Philosophin derRepublikaner

Manche US-Kommentatoren sehen in den Studienergebnissen einen Beleg dafür, dass Republikaner und Trump-Wähler an einem Bewusstseinsmangel für den in den USA herrschenden Sexismus leiden. Oder dass sie vielmehr Frauenrechte und die Diskriminierung von Frauen einfach bewusst ignorieren. Etwas problematisch ist hier aber, dass die Gleichstellung von Mann und Frau mitunter verschieden definiert wird. Eine bei Republikanern in den USA populäre Feministin ist die Philosophin und Autorin Christina Hoff Sommers, die die Ansicht vertritt, eine juristische und zivile Gleichstellung von Mann und Frau sei ausreichend; diese sei in den USA grundsätzlich inzwischen umgesetzt.

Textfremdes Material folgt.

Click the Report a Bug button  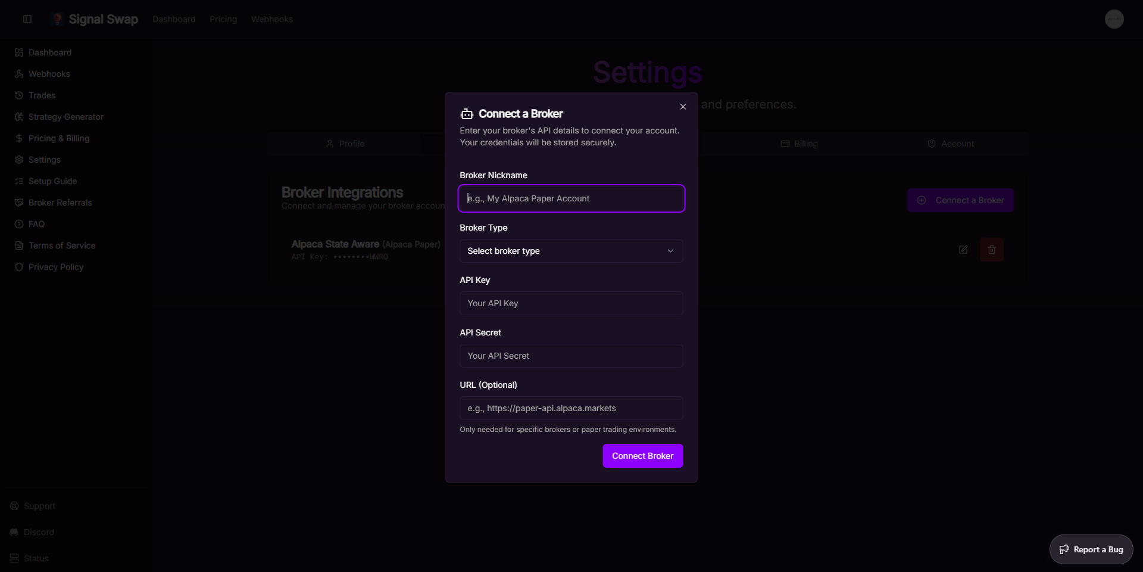(x=1091, y=549)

Gleichzeitig wird auf rechten US-Nachrichtenseiten oft das Bild gezeichnet, dass Frauen in den Vereinigten Staaten noch nie so frei gewesen seien wie heute, und wiederholt betont, in welchen Bereichen es ihnen heute besser gehe als Männern. Insofern seien jegliche darüber hinausgehende Anstrengungen unnötig, zumal der Feminismus ohnehin von der Linken für politische Zwecke missbraucht werde. Statistiken und Studien, die Benachteiligung von Frauen belegen, werden als feministische Propaganda bezeichnet. Headlines wie "Der radikale Feminismus zerstört die Leben junger Männer" tun ein Übriges.

Führung von

der Basis entfernt

Die Studienautoren stellen aber auch fest, dass die neue republikanische Führungsriege im Weißen Haus und im Kongress offenbar weit von ihrer Basis entfernt ist. "Auch wenn manche republikanische Bürger Gleichstellung anders wahrnehmen und unter ihnen sexistische Überzeugungen zu finden sind", schreiben die Autoren, "unterstützt der Großteil der Befragten Gesetzesvorhaben, die Frauen überdurchschnittlich betreffen." Dazu gehöre, Frauen Zugang zu leistbaren Verhütungsmethoden oder Kinderbetreuung sicherzustellen - aber auch der von Abtreibungsgegnern oft angegriffene Non-Profit-Organisation Planned Parenthood die Finanzierung nicht zu entziehen.